AI interviewers yield more offers and higher retention
One way to sort out the confusion is to look at rigorous academic research on AI applications in business. Happily, there is a growing volume of such research, including an illuminating paper also posted on Monday: “Voice AI in Firms: A Natural Field Experiment on Automated Job Interviews,” by Brian Jabarian (University of Chicago) and Luca Henkel (Erasmus University Rotterdam.) Thanks to GenAI expert Ethan Mollick for calling attention to this paper. If you don’t already follow Ethan, you probably should – he stands out as one of the most insightful commentators on the uses and misuses of GenAI.
Working with a large recruitment process outsourcing firm in the Philippines, Jabarian and Henkel evaluate the effects of automating the job interview process using GenAI. In this experiment, over 70,000 job applicants were interviewed by either AI or a human recruiter, but human recruiters were still tasked with deciding whether to offer a job to a given applicant. The results are clear: AI already outperforms human interviewers, and the performance gap will almost certainly grow as the technology improves. Here are some of the key findings:
AI interviews are 12% more likely to lead to a job offer, because AI conducts more comprehensive interviews, eliciting more relevant information from the applicant.
After receiving a job offer, applicants interviewed by AI are 18% more likely to actually start the job.
After starting a job, applicants interviewed by AI are 17% more likely to be employed for at least one month.
When given a choice of an AI interviewer or a human interviewer, over two thirds of applicants chose AI.
71% of applicants interviewed by AI had a positive experience, compared to only 52% for applicants interviewed by a human.
Only 3.3% of applicants interviewed by AI felt discriminated against based on their gender, compared to 6.0% of applicants interviewed by a human.
Clearly, for this relatively formulaic interview task, AI performs better than humans. Moreover, these results were achieved even though the AI system encountered a technical failure in 7% of the interviews. As the AI system is refined, the performance differential relative to humans will almost certainly increase.
Interestingly, the use of AI to conduct job interviews did not shorten the cycle time from initial contact to starting a job, because it took more time for human recruiters to review AI interviews and make offer decisions than to make offer decisions based on the interviews that they had conducted themselves.

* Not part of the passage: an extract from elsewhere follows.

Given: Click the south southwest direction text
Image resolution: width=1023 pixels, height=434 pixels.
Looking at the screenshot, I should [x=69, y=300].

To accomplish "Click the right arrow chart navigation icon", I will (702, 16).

To improve productivity, the logical next step could be to evaluate whether AI can make job offer decisions. While this might raise concerns about bias, the experimental results suggest that offer decisions made by AI could actually be more fair and effective than those made by humans.
Human recruiters underestimate AI performance
The paper provides an instructive demonstration of how to measure ROI on an AI initiative. Importantly, it also shows that such careful measurement is crucial, because subjective impressions of AI performance are likely to be mistaken. After the experiment, the researchers conducted a survey asking the human recruiters to evaluate the effectiveness of the AI interviews.
Recruiters dramatically underestimated the AI’s performance. 36% of human recruiters expected the offer rates to be lower for AI interviews, vs. only 15% who (correctly) expected the offer rates to be higher. 48% expected applicants interviewed by AI to have lower retention rates, vs. only 13% who (correctly) expected the retention rates to be higher.
Returning for a moment to the MIT report mentioned above, could it be that many AI pilots are deemed failures based on subjective perceptions of humans, who are biased against AI? It’s a possibility worth considering, and it underscores the importance of robust, quantitative evaluation criteria for AI initiatives.